USDA organic: This description is highly-regulated. It means the hens that laid the eggs were not living in cages, they did have some kind of outdoor access, and they were fed organic feed.
Some third-party organizations assess and award egg farms based on animal welfare guidelines. These include Certified Humane, American Humane Certified and Animal Welfare Approved.
Seeing other fancy descriptions on your egg cartons? They are just marketing terms and don’t mean anything specific about how the hens lived or how they were cared for. These marketing phrases include farm fresh, hormone-free and all natural.
These labeling terms and marketing descriptions are found on eggs sold in grocery stores.
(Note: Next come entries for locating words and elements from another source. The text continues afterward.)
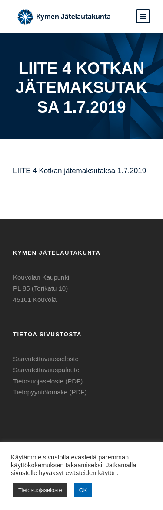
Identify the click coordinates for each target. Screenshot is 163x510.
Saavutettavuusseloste (46, 359)
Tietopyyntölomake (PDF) (50, 392)
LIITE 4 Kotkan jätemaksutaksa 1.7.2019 (79, 171)
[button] (143, 16)
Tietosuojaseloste (40, 490)
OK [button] (83, 490)
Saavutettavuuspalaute (46, 369)
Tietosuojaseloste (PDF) (48, 381)
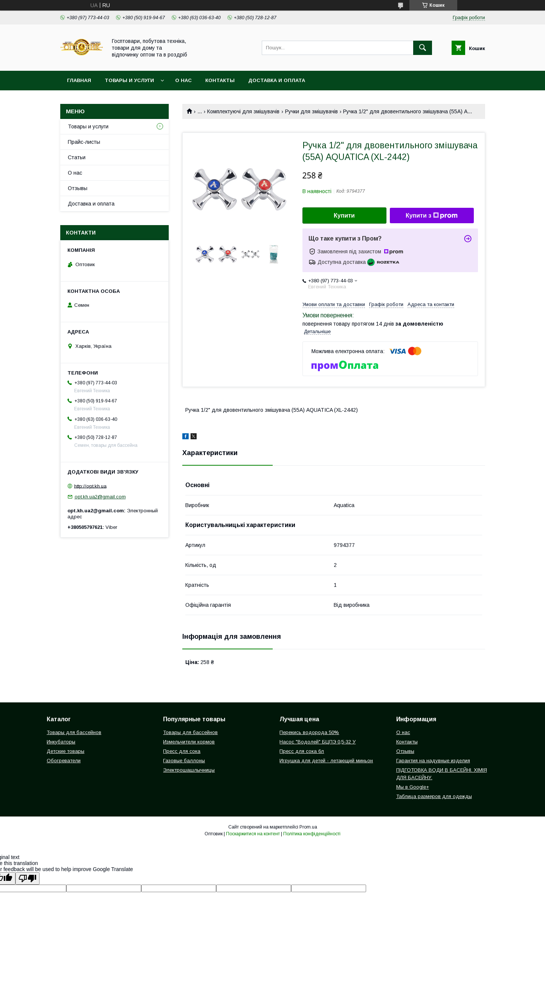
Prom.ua (308, 827)
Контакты (220, 80)
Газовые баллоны (184, 760)
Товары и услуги (129, 80)
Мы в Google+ (412, 787)
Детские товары (65, 751)
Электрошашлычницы (189, 770)
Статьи (76, 157)
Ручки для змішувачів (311, 111)
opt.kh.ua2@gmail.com (100, 497)
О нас (183, 80)
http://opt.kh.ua (90, 486)
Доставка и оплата (276, 80)
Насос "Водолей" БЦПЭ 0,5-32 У (317, 742)
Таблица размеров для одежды (434, 796)
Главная (79, 80)
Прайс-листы (84, 142)
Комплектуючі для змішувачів (243, 111)
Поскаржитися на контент (253, 833)
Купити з (432, 215)
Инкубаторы (61, 742)
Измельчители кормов (189, 742)
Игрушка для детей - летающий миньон (326, 760)
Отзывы (77, 188)
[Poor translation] (27, 878)
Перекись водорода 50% (309, 732)
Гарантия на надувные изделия (433, 760)
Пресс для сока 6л (301, 751)
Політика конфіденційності (311, 833)
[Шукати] (422, 48)
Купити (344, 215)
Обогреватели (64, 760)
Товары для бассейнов (74, 732)
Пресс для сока (181, 751)
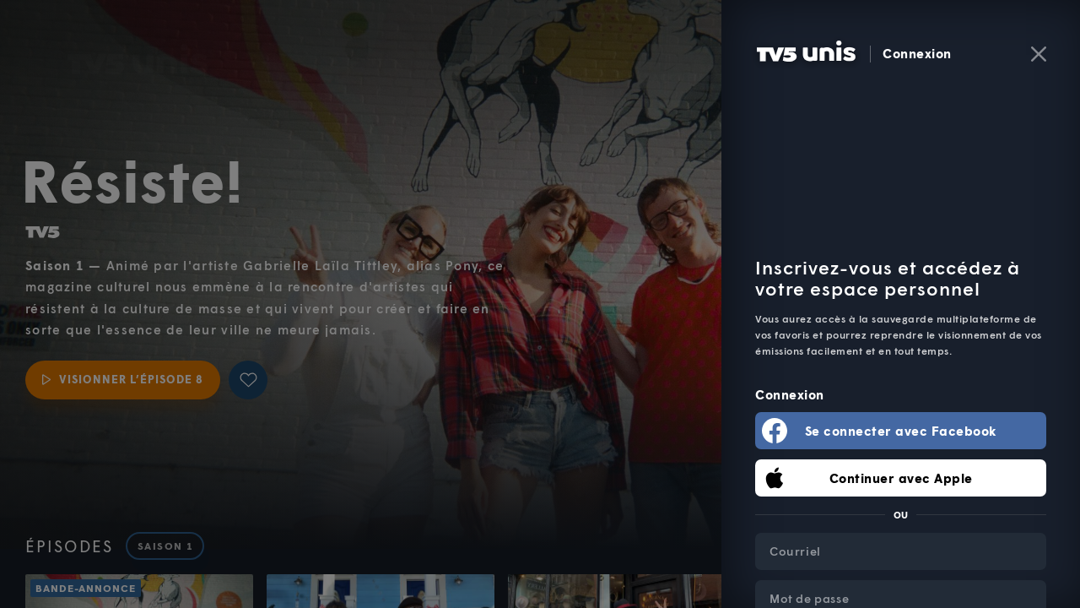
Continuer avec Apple (901, 478)
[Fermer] (1038, 54)
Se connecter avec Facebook (901, 430)
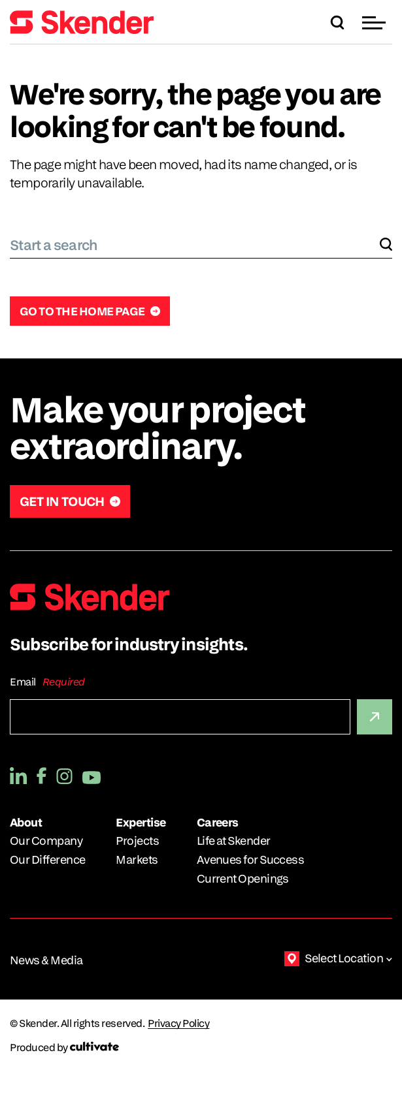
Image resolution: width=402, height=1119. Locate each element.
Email (23, 682)
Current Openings (243, 878)
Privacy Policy (178, 1024)
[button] (375, 22)
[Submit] (374, 716)
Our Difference (47, 859)
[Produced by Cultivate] (201, 1047)
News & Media (46, 960)
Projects (137, 840)
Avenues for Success (251, 859)
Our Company (46, 840)
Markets (137, 859)
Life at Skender (234, 840)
If you purchase eggs from your local farmer’s market, community supported agriculture (CSA) group, or a local farm, you can always ask the farmer directly about how the hens are raised, how much time they get to spend outside each day, and if they are fed organic feed. Most farmers who sell eggs welcome a chance to talk about their livestock and may even have some photos to show you of their hens.

Nutritional benefits

Eggs are a diet staple across much of the world. According to the American Egg Board, hen eggs are a nutrient-dense protein source with a long list of benefits. They’re an affordable food that can be a main dish or a side dish at any meal, with these nutrition highlights:
  • 70 calories per egg
  • 6 grams of protein per egg
  • Good source of essential nutrients
  • Can support improve eye health and brain function
  • Helps build muscle and improves muscle strength
  • Easily digested
So the next time you’re at the store, be a label decoder and pick the kind of eggs that match your preferences. Then all that’s left to do is whip up some amazing egg dishes.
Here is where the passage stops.